Sayın Başbakan çok sinirli ve her olaydan tedirgin oluyor. Oysa demokrasilerde, bir vatandaşın düşüncesini, istemini açıklaması en doğal hakkıdır. Sayın Başbakan böyle sinirlenip “O oy senin olsun... Al onu kendine sakla... Gereken yere ver...” diye kızgınlık göstereceğine demokrat, içtenlikli ve nazik davranabilirdi. Hatta, “İşte vatandaşlarım, demokrasi budur... Herkes başbakanın huzurunda istemini açıkça söyleyebiliyor. Bu vatandaşımızın isteği de zamanı gelince devletimizin olanakları çerçevesinde yerine getirilecektir” diyebilirdi. O zaman da, hem demokrat bir başbakan olur hem de polisler sadece demokratik hakkını kullanan bir vatandaşı yaka paça gözaltına almazlardı.
Ayrımcılık
İlk günlerde Mersin’de bir vatandaşa “Ananı da al git” diyen Başbakan’ın bu tutumu acemiliğine verilmişti. Ama şimdi öyle mi?
Başbakan siyasal iktidarının onuncu yılını geçti, ustalık dönemine başladım diyor. Artık ondan daha hoşgörülü olmasını beklemek tüm vatandaşların hakkıdır.
Kaldı ki bir başbakan “Bize kimin oy vereceği belli” diyerek ayrımcılık da yapamaz. Demokratik sistemde başbakan ona oy veren vermeyen bütün vatandaşların başbakanıdır.
İkinci olay, CHP Tunceli Milletvekili Hüseyin Aygün’ün davranışları ve sözleri... Öncelikle şunu belirtelim ki Aygün seçildiği günden beri olaylar yaratmasını seven, partisine zarar vermekten adeta hoşlanan bir karakter yapısı çizmektedir.
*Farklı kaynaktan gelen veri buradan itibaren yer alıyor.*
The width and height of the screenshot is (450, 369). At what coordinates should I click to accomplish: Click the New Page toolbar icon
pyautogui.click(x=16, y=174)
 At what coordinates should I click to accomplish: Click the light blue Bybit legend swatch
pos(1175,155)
Önceki hafta da Hüseyin Aygün’ün aktörü olduğu iki olay yaşandı; birisi Paris’te öldürülen Sakine Cansız’ın yakınlarına taziye ziyaretinde bulunması, ikincisi de Yunanlı yazar Dido Sotiriyu’nun “Benden Selam Söyle Anadolu’ya” adlı kitabıyla ilgili açıklamasıdır.
Gazetemiz yazarları Ali Sirmen ve Deniz Kavukçuoğlu’nun bu konuyu ele alan yazılarına aynen katıldığımı belirtmek isterim.
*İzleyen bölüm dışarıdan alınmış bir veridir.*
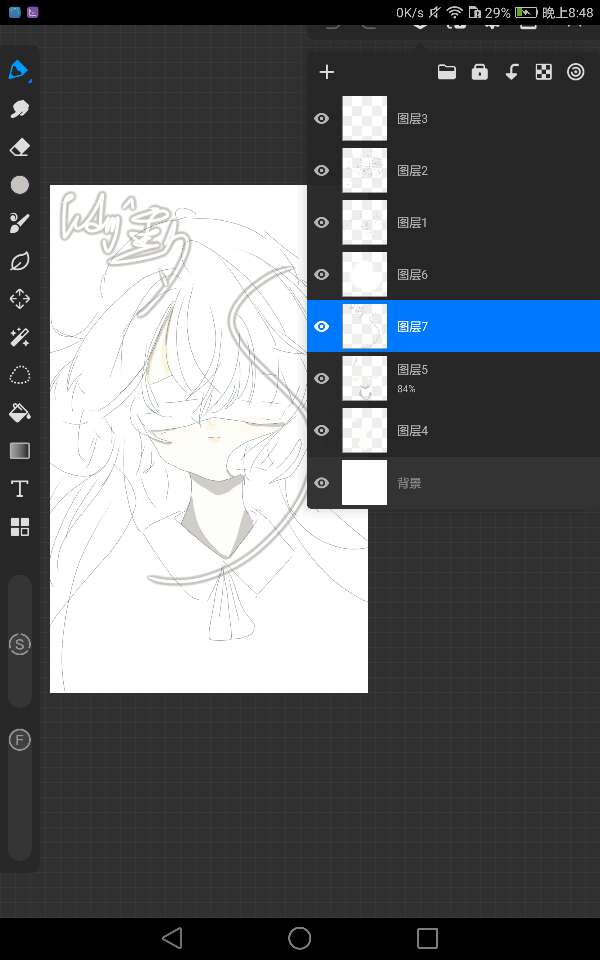The height and width of the screenshot is (960, 600).
Task: Add a new layer with plus button
Action: click(326, 72)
Öncelikle şunu belirtmeliyiz ki Paris’te bir “infaz” ile öldürülen Cansız’ın ailesine yapılan “taziye” ziyareti nedeniyle “tariz”de (taşlama-eleştiri) bulunulamaz. Bulunmamalı...
İnsancıl davranış
Bu insancıl bir davranıştır ve kişiye özgüdür. Bu noktada partisine bir sıkıntı verilip verilmemesi konusu, kişiyi ilgilendirir, onun partisine vereceği zararı ölçmesine bağlıdır. Özellikle kendi seçim bölgesinden tanıdığı bir aileye taziye ziyaretinde bulunması “insani çerçeve” noktasından ele alınmalıdır.
Gelelim ikinci konuya; Aygün’ün Dido Sotiriyu’nun kitabını okuduktan sonra, “Ege’de Yunanlılara etnik temizlik yapıldığını” söylemesi gerçekten üzerinde durulması gereken, siyasal bir davranıştır ve kendi partisinin kuruluş temellerine ve felsefesine aykırıdır.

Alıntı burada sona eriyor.